## WORK TO COMPLETE
1. In the report on Obasanjo's remarks, what reason does he give for the 774 local governments being rendered impotent? Answer in one to three sentences.
2. According to the report on Obasanjo's remarks, where was the inaugural conference of the Ibadan School of Government and Public Policy held?
3. Continue the report on Obasanjo's remarks from the point where it stops.

-- SELECTED EXCERPT follows --

Former President Olusegun Obasanjo Monday made a fearless pronouncement on why development is stunted in Nigeria, saying that governors divert local government allocations to other uses.
Obasanjo made this disclosure on Monday in his opening remark at the inaugural conference of the Ibadan School of Government and Public Policy which was held at the University of Ibadan in the Oyo State capital.
The former president was emphatic as ever insisting that chief among the many problems plaguing the presidential system of government in Nigeria is the alleged diversion of funds meant for developmental projects by state governors which consequently renders the 774 local governments impotent. He added that governors have rendered public institutions irrelevant.
Reacting to the present financial challenges confronting the country due to the fall in the price of crude oil, Obasanjo said:
“It is indeed proper for us in Nigeria to ask the question: Is the government working? Is government positioned to deal with challenges arising from these new developments?
“Is there good governance in the 36 states of the federation where some governors have become sole administrators, acting like emperors? These governors have rendered public institutions irrelevant and useless. Is there development work going on in the 774 constitutionally recognized local government councils which are known to have been appropriated as private estates of the governor’s?

-- SELECTED EXCERPT concluded --
-- PROVIDED MATERIAL follows --

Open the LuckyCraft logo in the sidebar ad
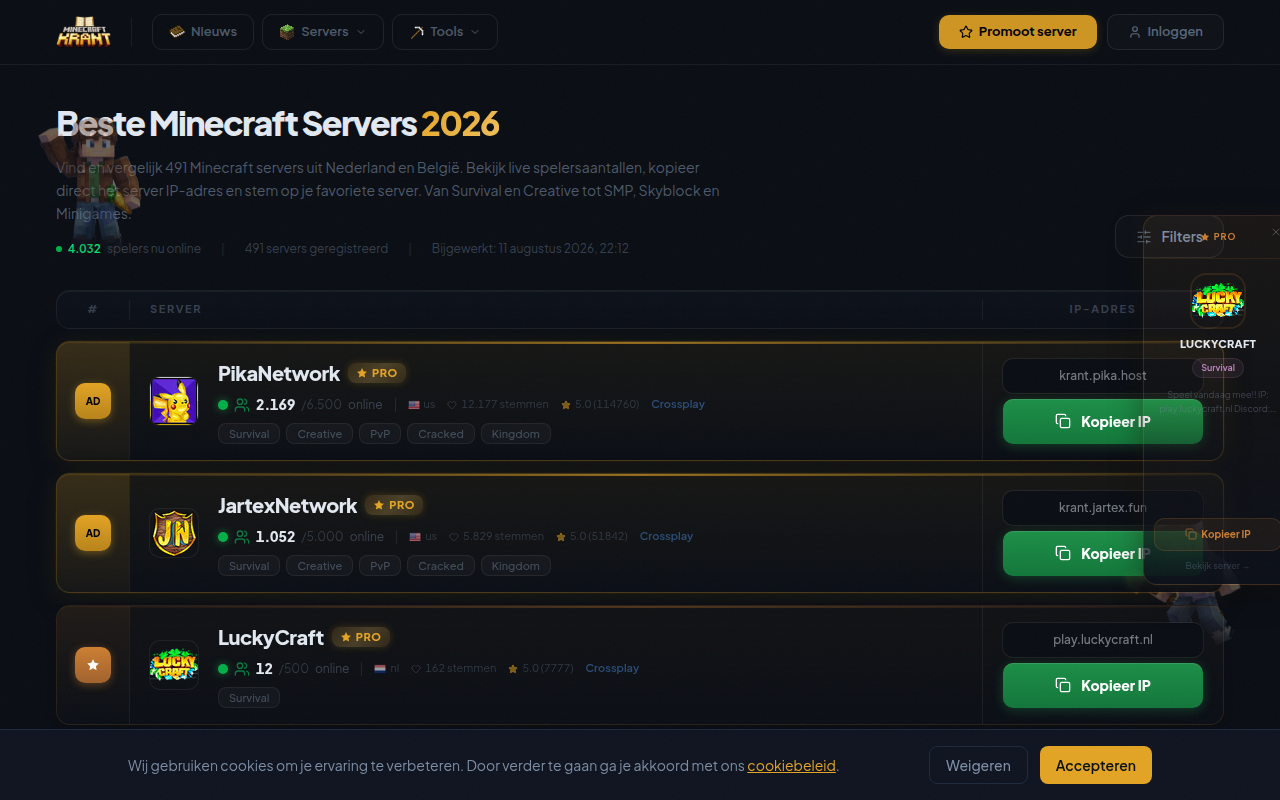 coord(1218,300)
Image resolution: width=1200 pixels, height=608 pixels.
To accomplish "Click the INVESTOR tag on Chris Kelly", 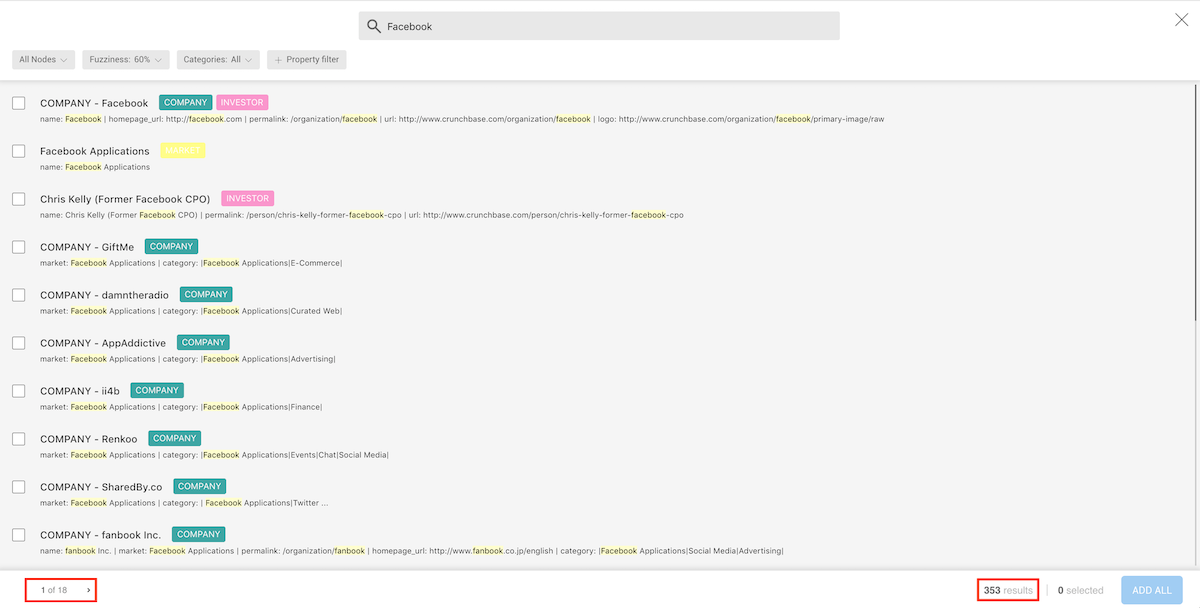I will click(x=247, y=199).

-- PROVIDED MATERIAL concluded --

## SOLVED PROBLEMS
1. Obasanjo says state governors divert funds meant for developmental projects, including local government allocations, to other uses. This leaves the 774 local governments impotent.

2. At the University of Ibadan in the Oyo State capital.

3.
“And of course, when governors take their money, the chairmen of the councils take the balance of the money, put it on the table and share it out among council members. In some local governments, has the governors not hijacked most of the resources in them and expended them to serve their whims and caprices instead of using the resources to galvanize growth and development? Have we embraced the principles and values of the presidential system of government such as to enable us to realize our vision of a great country? Instead of the waste that we experience, has the National Assembly been able to live up to its role as an agent of oversight and public accountability?
“When are we going to be able to practice federalism in a way that promotes healthy competition among the states for the benefit of the citizens? When are we going to subordinate partisanship to collective goals and deploy the full potentials of our diversity to advance public causes that serve the aspirations of the teeming masses of our people crying under the cringe of poverty, disease, unemployment and neglect? When shall we all unite around the Nigeria dreaming our quest to be the giant which God has graciously endowed us to be?
“Why is it that every model that has worked elsewhere never seems to work sustainably in Nigeria? Can go on and on.”